Boston is looking to start 1 more class from the last test (2003) in October or November. Then I hear that they want to hire some more off the new list in the Spring. The Herald had a report on Sunday saying that the force is down over 400+ officers. Add that to the amount of officers that retire every year and they need some help. I heard that they wanted to aggressively hire off of the 2005 test. 
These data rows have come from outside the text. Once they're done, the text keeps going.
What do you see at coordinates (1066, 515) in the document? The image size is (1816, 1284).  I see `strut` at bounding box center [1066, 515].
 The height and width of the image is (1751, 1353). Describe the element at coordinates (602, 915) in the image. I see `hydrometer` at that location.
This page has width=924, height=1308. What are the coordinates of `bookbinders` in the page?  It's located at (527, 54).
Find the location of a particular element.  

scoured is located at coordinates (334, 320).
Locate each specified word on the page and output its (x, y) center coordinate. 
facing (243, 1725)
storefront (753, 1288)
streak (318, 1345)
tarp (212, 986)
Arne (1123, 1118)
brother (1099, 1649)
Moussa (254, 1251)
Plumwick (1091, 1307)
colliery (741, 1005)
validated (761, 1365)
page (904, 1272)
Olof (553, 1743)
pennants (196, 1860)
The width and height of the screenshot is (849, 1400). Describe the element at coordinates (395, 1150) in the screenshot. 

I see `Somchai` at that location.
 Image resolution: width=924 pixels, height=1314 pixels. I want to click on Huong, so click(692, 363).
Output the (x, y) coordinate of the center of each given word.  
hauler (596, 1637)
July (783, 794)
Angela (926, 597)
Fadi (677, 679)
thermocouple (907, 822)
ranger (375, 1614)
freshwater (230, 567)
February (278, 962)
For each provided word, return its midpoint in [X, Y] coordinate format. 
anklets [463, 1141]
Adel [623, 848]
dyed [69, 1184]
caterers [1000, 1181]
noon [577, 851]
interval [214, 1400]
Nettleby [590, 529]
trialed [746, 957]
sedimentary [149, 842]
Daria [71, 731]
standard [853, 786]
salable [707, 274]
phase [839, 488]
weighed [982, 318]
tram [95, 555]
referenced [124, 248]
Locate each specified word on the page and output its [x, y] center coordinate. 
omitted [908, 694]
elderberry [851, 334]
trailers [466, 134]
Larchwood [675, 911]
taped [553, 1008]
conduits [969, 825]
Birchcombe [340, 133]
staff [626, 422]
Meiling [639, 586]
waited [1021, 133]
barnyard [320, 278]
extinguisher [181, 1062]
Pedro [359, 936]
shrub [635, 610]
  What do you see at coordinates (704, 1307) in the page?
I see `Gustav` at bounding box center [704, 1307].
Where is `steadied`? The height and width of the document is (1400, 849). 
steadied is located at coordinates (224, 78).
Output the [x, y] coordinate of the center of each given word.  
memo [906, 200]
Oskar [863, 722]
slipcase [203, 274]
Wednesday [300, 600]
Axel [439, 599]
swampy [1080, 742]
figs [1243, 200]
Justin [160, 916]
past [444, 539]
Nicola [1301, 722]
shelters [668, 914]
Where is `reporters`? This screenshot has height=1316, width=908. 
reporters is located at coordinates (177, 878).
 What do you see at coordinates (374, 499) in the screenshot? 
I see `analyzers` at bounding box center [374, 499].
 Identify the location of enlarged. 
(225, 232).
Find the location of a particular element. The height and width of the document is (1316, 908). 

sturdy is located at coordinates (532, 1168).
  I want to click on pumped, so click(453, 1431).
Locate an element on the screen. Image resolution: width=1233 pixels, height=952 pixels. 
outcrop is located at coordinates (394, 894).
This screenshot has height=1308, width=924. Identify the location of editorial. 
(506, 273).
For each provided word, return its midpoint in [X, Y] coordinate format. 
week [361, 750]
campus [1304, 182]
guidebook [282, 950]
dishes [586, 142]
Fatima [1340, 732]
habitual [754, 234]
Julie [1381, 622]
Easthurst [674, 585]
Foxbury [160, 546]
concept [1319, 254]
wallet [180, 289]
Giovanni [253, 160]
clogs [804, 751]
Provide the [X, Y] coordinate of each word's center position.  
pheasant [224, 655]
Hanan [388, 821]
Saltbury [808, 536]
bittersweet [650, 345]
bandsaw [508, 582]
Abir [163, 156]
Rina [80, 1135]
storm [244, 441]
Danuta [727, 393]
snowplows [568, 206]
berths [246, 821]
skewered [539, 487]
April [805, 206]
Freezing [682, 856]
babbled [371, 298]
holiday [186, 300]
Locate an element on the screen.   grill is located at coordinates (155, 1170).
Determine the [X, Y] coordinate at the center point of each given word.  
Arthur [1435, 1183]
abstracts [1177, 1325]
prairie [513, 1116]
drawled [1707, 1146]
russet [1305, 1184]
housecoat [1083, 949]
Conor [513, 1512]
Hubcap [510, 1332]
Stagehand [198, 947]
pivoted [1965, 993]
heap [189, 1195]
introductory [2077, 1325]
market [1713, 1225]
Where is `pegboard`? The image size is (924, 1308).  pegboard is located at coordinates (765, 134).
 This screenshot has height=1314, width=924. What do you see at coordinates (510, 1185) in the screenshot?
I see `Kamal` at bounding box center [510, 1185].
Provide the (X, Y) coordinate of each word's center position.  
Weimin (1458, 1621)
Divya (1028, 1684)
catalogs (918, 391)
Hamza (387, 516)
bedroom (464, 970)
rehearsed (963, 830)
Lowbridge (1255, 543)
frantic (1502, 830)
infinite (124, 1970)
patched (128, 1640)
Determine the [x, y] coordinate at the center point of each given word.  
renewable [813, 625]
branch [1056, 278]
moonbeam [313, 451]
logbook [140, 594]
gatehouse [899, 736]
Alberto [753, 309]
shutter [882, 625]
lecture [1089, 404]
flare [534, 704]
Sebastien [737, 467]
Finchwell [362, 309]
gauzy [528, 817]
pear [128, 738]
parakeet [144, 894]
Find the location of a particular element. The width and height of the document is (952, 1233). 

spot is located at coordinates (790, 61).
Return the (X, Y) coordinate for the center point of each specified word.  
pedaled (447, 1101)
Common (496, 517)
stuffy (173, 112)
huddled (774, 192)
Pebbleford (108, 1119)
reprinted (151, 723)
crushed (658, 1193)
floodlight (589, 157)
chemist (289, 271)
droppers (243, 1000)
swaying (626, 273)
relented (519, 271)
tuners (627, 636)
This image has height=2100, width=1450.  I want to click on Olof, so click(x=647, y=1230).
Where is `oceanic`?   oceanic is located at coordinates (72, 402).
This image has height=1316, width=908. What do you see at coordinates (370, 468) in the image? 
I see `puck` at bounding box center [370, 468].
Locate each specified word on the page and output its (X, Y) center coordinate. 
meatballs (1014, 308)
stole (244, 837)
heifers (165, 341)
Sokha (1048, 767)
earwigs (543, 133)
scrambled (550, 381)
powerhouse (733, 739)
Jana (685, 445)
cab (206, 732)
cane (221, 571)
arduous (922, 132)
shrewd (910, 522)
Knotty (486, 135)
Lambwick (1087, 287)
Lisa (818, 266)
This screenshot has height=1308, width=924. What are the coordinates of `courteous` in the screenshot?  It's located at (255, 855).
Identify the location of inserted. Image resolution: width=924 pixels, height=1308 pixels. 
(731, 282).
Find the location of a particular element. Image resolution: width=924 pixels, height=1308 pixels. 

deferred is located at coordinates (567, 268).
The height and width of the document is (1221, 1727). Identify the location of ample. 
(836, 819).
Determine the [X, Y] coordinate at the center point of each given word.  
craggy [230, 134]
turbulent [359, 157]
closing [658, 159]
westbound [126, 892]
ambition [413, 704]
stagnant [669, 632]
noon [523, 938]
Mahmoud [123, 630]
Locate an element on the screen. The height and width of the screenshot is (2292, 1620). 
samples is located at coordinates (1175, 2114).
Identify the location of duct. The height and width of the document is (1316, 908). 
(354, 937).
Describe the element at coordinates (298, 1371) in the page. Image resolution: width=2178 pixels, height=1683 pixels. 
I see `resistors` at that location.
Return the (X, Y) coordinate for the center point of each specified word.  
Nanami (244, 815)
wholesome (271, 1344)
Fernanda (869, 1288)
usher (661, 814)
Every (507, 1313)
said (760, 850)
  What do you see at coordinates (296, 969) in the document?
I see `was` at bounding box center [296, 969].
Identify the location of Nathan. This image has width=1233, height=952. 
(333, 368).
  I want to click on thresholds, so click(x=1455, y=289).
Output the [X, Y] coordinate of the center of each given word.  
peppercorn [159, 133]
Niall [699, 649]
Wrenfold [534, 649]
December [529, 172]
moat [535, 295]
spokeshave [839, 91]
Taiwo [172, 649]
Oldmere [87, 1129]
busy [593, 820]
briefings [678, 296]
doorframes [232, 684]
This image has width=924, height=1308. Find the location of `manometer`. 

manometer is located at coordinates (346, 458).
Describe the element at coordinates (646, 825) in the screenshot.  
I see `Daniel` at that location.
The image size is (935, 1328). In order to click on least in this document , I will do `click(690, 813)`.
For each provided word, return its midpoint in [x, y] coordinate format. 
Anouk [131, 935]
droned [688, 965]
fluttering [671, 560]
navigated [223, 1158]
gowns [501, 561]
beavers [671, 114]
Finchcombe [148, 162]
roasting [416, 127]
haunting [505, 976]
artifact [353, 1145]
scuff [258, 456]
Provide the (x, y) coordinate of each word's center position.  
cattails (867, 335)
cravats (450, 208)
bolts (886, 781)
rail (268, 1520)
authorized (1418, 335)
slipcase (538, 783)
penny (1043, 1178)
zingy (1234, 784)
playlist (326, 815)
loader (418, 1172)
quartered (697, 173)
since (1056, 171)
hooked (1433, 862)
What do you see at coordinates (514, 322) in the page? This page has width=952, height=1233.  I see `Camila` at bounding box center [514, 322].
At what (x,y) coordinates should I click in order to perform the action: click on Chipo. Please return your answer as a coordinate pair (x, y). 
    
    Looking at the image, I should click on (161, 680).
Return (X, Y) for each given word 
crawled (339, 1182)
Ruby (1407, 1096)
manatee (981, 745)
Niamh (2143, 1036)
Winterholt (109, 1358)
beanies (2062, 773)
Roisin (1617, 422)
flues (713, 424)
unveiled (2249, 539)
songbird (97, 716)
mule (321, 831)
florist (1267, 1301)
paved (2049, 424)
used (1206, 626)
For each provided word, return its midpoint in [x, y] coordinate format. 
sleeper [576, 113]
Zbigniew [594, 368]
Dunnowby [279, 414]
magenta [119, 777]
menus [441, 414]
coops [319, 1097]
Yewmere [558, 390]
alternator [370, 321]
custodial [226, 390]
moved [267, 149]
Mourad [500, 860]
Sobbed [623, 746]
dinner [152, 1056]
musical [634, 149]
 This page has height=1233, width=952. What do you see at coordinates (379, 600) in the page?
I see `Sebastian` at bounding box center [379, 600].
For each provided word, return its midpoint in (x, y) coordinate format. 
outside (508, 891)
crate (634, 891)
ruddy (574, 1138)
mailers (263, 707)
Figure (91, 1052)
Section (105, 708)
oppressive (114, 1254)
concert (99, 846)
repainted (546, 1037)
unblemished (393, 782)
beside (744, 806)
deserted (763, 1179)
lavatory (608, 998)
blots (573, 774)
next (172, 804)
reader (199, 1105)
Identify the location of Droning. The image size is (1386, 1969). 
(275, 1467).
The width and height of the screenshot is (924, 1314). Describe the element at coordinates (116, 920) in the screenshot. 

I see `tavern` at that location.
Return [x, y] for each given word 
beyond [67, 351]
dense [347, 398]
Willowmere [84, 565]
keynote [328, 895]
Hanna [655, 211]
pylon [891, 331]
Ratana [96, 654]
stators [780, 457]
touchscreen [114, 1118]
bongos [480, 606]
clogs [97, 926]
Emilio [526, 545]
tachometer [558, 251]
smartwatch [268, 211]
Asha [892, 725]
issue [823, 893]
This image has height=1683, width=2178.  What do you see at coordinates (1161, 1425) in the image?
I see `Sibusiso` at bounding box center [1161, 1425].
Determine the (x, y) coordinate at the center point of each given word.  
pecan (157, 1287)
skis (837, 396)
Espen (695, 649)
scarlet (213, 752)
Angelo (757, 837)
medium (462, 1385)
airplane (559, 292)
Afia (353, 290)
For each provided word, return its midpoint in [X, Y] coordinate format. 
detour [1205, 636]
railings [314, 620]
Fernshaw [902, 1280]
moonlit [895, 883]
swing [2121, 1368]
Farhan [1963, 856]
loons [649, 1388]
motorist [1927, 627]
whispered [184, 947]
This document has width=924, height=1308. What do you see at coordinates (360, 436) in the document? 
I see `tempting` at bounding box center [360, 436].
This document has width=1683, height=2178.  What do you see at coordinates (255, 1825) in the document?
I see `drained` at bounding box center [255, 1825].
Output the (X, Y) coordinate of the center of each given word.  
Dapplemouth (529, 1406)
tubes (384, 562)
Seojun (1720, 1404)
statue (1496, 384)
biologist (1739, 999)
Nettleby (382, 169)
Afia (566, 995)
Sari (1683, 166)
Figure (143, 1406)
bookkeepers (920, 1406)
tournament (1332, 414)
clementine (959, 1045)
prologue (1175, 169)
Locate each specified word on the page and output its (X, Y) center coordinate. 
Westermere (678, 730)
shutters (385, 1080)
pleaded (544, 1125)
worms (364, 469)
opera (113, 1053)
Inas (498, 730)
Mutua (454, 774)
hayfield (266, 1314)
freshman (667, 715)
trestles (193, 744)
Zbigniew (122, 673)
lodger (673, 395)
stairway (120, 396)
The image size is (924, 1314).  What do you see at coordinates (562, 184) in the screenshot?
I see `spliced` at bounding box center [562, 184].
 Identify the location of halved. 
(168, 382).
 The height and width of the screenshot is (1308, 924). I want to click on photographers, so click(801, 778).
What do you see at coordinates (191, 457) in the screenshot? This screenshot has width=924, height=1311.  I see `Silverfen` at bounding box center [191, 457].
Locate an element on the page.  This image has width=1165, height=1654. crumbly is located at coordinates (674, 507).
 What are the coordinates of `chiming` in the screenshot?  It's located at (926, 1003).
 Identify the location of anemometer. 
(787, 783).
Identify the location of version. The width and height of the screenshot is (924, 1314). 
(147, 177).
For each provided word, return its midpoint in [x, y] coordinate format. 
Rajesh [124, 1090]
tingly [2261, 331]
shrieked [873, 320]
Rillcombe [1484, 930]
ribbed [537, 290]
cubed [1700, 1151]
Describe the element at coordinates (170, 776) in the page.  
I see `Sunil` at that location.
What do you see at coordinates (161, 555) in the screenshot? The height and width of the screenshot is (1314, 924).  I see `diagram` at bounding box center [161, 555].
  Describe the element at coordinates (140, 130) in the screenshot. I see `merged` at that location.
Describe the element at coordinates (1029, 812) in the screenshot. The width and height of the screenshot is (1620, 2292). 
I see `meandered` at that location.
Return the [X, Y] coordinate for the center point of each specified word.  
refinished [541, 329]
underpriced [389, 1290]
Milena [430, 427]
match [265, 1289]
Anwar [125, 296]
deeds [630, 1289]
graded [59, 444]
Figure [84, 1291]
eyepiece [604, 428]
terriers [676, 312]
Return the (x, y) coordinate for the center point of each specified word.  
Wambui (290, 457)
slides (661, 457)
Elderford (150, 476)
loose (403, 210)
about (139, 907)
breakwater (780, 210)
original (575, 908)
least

I guess we'll have to wait and see how the rankings shake down and where we stand. On the plus side, the list will not be as big as before when you consider that those under 21 couldn't take the exam. Also, how many vets are going to be home to start the application process??? Many might still be on active duty? Who knows.........


----------



## smd6169 (Aug 23, 2005)

soxrock75 said:


> Boston is looking to start 1 more class from the last test (2003) in October or November. Then I hear that they want to hire some more off the new list in the Spring. The Herald had a report on Sunday saying that the force is down over 400+ officers. Add that to the amount of officers that retire every year and they need some help. I heard that they wanted to aggressively hire off of the 2005 test.
> 
> I guess we'll have to wait and see how the rankings shake down and where we stand. On the plus side, the list will not be as big as before when you consider that those under 21 couldn't take the exam. Also, how many vets are going to be home to start the application process??? Many might still be on active duty? Who knows.........


If they are over 400 officers down and conservitavly lets say they fill 1/2 of those spots, they will probably call the first 400 - 500 on the list. Good point as of those, who knows how is around. I hope my 94 puts me up there!


----------